Question

Environment: ASP.NET MVC3 C#

Say I have some repository (semi-psuedo):

public interface IRepository
{
 create();read();update();delete();opendb();closedb();
}

public class CarRepository : IRepository
{
 private DbContext namedDbContext;

 public void opendb()
 {
  namedDbContext = new DbContext();
 }
 public void closedb()
 {
  namedDbContext.dispose();
 }
}

And then in a controller the repository is injected and used as follows to manually control the db connection lifetime:

public class SomeController : Controller
{
    private IRepository CarRepository;

    public void SomeController(IRepository _carRepository)
    {
        CarRepository = _carRepository;
    }

    public ActionResult SomeAction(int CarId)
    {
        CarRepository.opendb();
        var car = CarRepository.read(CarId);
        CarRepository.closedb();
    }
}

Is this considered bad practice because it is taking the control of the connection from the repository and placing it in the controller? I am worried about memory leaks from using dependency injection and want to ensure duplicate connections are not opened, nor long running and unused.

Was it helpful?

Solution

Yes. Sure. Most ADO.NET drivers uses connection pooling, so the actual connection process isn't that heavy. And you have TransactionScope which can take care of transaction over multiple connections, but it wont be as fast as one transaction over one connection.

I am worried about memory leaks from using dependency injection and want to ensure duplicate connections are not opened, nor long running and unused.

A IoC will guaranteed clean up the connection (a large user base have made sure of that). There is no guarantee that a programmer will do the cleanup in all places.

OTHER TIPS

The REpository pattern provides an abstraction of the persistence layer. It shouldn't expose any of the persistence details such as db connection. What if the storage is an xml file, or a cloud storage?

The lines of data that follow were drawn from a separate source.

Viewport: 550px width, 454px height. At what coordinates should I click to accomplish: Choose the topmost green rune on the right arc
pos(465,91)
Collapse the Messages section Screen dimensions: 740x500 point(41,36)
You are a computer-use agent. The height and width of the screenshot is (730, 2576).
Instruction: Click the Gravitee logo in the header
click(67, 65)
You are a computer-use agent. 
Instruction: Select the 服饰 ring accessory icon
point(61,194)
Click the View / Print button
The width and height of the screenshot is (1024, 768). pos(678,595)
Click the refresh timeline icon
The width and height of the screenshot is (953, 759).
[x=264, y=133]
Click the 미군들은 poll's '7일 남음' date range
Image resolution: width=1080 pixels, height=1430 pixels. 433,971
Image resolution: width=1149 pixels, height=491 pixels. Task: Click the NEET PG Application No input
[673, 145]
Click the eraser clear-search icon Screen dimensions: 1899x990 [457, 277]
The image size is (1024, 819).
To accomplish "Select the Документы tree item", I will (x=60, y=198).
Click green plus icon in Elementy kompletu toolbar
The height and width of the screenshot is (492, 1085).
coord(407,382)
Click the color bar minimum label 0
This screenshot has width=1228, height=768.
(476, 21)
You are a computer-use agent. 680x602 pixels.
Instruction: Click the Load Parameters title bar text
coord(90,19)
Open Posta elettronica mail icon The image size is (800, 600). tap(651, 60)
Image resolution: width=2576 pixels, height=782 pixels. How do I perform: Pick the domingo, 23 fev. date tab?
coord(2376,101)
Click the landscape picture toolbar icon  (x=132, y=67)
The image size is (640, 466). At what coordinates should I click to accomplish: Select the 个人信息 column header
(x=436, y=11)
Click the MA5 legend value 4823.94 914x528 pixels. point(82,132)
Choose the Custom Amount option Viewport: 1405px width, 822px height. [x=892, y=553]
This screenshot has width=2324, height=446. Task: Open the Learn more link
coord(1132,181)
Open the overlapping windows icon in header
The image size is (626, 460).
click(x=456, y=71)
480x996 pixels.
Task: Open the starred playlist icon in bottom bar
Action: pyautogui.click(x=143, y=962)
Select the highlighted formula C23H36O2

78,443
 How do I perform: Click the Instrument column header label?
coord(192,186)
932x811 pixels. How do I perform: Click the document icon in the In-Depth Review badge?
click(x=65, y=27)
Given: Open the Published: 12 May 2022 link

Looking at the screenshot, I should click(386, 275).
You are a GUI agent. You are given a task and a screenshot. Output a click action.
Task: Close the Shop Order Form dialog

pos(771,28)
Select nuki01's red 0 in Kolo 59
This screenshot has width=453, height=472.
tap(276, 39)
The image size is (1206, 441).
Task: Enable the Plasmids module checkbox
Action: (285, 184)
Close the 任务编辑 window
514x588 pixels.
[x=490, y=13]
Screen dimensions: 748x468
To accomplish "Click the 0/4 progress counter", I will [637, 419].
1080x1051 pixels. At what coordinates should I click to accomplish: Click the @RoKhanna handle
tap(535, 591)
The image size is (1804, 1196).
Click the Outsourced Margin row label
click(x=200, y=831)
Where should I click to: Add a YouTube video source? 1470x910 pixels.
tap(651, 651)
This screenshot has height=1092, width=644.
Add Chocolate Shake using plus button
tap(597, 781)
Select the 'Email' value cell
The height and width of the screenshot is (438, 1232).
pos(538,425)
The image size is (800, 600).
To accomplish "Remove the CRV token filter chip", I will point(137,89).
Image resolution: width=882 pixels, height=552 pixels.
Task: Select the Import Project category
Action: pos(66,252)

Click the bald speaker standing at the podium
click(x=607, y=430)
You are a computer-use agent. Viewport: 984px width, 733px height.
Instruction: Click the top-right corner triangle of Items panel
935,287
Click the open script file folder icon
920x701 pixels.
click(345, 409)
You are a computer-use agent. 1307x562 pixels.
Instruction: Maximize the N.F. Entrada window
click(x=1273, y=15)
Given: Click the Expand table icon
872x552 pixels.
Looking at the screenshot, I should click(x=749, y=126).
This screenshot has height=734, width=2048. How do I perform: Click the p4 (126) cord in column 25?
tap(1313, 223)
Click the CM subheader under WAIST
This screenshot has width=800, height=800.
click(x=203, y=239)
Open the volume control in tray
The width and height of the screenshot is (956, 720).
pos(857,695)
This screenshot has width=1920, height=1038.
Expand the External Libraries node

So yes, it is bad practice. If you want more control, you might make the repository use the unit of work pattern, so that a higher level should decide when a transaction is commited, but that's it. No knowledge of the database should be exposed by the repository.

AS for memory leaks, make repository implmement IDIsposable (where you close any outstanding open conenctions)and just makes sure that the DI container manages a repository instance per request, it will call Dispose on it.

Part of a repository is abstracting away the details of persistence.

I see two problems with your proposal:

  1. You are leaking the abstraction more than necessary by naming these methods "opendb" and "closedb" and
  2. If you go down this route, you should return IDisposable (the connection object) from the opendb() method, and wrap the action in a using block to ensure that the connection gets closed.

Typically, you can just let the repository create a connection for each method, so you just have to get it right in your repository methods. The challenge comes when you want to perform multiple actions against the repository, without using a separate connection for each piece.

To achieve that, you could expose the notion of a unit-of-work from the repository. Your unit of work will implement the interface for the repository's methods, so you can't call them outside of a unit-of-work. It will also implement IDisposable, so whenever you call into your repository you will use a using block. Internally, the repository will manage the connection, but will neither expose the connection nor "talk about it."

For example:

public ActionResult SomeAction(int CarId)
{
     using (var repo = CarRepository.BeginUnitOfWork())
     {
        var car = repo.read(CarId);
        // do something meaningful with the car, do more with the repo, etc.